His weapon: An unruly news blog called Onward State. And on this particular Friday in mid-December, the preppy University Park entrepreneur savors another coup. The morning edition of the paper, The Daily Collegian, reports on a forthcoming "rave" party in the student center—a story that developed from a blog item Onward State ran four days earlier. Mr. Shaver and Chase Tralka, a fellow blogger, are still laughing about the uproar. "They just kind of steal our stuff," Mr. Tralka says with a shrug.
Onward State is part of a national wave of student-run Web outfits determined to reinvent college journalism. Mr. Shaver calls his 14-month-old operation, which involves about 20 people at Pennsylvania State University, a "blogging fraternity."
The brotherhood, like similar digital societies on other campuses, is booming. Its more established peers, a group that includes NYU Local and North by Northwestern, are challenging student newspapers in Web hits, says Daniel R. Reimold, a visiting assistant professor of journalism at Nanyang Technological University, in Singapore, who studied nearly a dozen online student news outlets for a 2008 College Media Review article. Readers devour these sites. College officials fret over them. And competitors carp about their edgy methods, which sometimes include a publish-it-now-correct-it-later approach to campus rumors.
But for all their popularity, one big question hangs over online ventures like Onward State: With little money or structure, can today's Internet sensations survive their founders' graduations?
Many don't. Mr. Reimold estimates that only half of the sites he examined for the College Media Review article still exist. Even a semester abroad can silence a site, as fans of Skidmore Unofficial learned last month when the blog's editor bailed for Copenhagen.
While they last, the sites seem to enjoy smashing some sacred journalism traditions, quaint rituals like editing, striving for objectivity, and verifying rumors before publication.

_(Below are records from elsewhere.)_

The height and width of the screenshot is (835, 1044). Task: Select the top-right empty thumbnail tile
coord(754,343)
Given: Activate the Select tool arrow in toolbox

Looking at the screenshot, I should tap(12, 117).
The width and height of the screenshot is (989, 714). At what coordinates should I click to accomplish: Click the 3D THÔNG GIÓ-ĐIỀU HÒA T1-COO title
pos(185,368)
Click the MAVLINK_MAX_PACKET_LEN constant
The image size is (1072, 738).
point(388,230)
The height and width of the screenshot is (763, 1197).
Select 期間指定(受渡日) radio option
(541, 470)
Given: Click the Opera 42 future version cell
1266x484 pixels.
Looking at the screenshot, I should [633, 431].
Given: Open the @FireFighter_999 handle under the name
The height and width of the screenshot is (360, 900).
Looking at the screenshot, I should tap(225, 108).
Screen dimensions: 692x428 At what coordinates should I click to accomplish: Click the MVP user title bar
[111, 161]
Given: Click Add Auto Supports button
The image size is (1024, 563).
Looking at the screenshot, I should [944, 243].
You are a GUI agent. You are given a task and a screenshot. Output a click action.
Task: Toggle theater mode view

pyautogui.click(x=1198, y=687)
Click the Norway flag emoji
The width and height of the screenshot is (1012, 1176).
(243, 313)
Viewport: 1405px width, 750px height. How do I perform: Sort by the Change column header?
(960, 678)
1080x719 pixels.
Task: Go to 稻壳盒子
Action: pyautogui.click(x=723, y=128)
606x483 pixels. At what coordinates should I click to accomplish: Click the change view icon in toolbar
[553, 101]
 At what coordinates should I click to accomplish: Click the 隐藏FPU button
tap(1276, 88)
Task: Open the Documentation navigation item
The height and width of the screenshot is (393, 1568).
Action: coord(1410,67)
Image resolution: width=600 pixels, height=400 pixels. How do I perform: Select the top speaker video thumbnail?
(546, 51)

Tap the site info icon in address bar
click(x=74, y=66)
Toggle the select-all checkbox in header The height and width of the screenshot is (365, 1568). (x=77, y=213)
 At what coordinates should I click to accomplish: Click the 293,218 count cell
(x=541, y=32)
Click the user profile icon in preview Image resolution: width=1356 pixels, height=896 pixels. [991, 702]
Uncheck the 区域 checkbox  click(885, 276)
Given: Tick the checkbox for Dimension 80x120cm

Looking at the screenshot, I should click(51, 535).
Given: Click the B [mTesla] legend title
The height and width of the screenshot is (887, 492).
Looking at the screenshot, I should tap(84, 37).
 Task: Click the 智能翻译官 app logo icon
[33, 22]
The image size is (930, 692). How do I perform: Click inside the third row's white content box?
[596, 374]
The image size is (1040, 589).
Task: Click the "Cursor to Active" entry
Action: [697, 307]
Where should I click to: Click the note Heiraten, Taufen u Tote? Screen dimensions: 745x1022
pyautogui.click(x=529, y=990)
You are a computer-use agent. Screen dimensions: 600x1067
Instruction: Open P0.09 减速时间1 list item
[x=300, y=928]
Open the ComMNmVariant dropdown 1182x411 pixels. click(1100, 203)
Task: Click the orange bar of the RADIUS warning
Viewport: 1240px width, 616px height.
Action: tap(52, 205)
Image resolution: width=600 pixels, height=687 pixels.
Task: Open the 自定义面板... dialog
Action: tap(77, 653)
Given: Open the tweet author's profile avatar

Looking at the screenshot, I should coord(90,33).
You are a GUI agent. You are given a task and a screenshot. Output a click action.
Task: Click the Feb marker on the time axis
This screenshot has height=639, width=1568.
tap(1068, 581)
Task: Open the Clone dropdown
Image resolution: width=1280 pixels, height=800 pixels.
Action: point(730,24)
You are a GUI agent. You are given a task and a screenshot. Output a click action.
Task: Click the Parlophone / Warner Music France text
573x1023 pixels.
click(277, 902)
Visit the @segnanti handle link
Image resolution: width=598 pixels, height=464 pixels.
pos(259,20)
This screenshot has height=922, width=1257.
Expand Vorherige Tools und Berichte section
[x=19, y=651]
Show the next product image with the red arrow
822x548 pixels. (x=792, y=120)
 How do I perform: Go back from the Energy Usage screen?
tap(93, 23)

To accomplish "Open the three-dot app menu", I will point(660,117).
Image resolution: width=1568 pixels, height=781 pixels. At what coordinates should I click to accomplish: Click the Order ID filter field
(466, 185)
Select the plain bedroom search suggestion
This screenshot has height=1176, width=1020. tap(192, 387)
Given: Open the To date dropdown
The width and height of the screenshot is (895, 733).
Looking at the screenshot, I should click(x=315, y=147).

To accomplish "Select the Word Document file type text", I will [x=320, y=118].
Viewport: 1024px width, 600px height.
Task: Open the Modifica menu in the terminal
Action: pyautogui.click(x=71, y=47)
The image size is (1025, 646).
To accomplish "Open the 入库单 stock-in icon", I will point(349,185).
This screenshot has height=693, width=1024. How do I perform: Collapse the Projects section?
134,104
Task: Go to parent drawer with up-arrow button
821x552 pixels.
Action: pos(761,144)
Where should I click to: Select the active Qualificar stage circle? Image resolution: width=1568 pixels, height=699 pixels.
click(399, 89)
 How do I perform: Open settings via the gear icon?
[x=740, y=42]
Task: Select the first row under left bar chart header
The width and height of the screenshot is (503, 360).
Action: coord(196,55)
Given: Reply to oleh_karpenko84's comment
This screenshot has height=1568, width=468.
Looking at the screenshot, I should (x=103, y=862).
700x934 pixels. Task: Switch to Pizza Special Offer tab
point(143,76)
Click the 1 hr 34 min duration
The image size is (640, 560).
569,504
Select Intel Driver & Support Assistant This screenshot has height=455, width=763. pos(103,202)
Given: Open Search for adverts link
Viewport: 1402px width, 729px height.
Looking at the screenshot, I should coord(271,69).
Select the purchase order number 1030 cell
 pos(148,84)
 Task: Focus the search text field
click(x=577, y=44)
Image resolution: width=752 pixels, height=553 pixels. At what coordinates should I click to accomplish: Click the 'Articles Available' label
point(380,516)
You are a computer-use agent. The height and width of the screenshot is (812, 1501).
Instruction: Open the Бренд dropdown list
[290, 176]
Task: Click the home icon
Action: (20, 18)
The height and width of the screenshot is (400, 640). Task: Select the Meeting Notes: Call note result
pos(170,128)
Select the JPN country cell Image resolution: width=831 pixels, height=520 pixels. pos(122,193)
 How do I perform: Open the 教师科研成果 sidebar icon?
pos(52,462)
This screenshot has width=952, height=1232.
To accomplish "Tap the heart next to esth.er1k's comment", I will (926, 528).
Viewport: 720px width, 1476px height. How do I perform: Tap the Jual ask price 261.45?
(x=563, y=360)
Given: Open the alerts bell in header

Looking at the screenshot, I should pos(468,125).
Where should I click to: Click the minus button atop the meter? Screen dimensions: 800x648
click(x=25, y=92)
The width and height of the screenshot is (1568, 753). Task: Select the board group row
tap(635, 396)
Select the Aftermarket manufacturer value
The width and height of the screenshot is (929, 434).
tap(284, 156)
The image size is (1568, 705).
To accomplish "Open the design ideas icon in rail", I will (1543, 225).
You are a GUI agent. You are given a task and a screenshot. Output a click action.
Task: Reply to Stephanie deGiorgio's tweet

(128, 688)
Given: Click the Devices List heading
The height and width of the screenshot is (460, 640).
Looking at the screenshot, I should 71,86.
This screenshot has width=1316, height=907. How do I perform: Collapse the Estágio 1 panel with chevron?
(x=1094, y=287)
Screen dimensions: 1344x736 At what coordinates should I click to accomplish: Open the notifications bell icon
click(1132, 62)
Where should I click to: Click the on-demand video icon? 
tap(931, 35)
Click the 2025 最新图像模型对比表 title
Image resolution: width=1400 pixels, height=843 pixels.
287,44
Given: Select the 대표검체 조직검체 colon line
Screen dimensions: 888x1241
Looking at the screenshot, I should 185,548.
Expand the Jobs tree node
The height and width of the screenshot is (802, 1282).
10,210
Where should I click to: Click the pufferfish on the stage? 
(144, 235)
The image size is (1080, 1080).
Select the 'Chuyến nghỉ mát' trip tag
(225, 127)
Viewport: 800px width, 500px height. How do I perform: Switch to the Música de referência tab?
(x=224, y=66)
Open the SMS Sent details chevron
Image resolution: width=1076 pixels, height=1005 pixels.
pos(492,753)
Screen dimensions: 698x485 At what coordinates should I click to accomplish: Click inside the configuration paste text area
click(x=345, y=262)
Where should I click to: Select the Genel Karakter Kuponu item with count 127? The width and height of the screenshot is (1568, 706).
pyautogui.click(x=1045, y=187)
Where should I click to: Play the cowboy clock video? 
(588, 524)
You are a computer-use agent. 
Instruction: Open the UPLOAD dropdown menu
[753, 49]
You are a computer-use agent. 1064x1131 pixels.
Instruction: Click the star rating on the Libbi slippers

Cody Brown, a 21-year-old film major who founded NYU Local about two years ago, follows the new-media creed that "transparency is the new objectivity." His take on hearsay: It's "way more responsible to publish those rumors," as long as you label them as such. Then you can check reader comments to "see what kicks up."
"Publishing it can lead to remarkable journalism in terms of getting a response faster than you could by just calling somebody," he says, "or spending hours trying to call the right person."
Bending the Rules
This is not a universally applauded procedure. Rossilynne Skena, editor in chief of the Collegian, reads Onward State daily and says the competition makes her paper better. But she holds her staff to traditional standards like avoiding anonymous sources, preventing reporters from covering groups to which they belong, and vetting information before printing it.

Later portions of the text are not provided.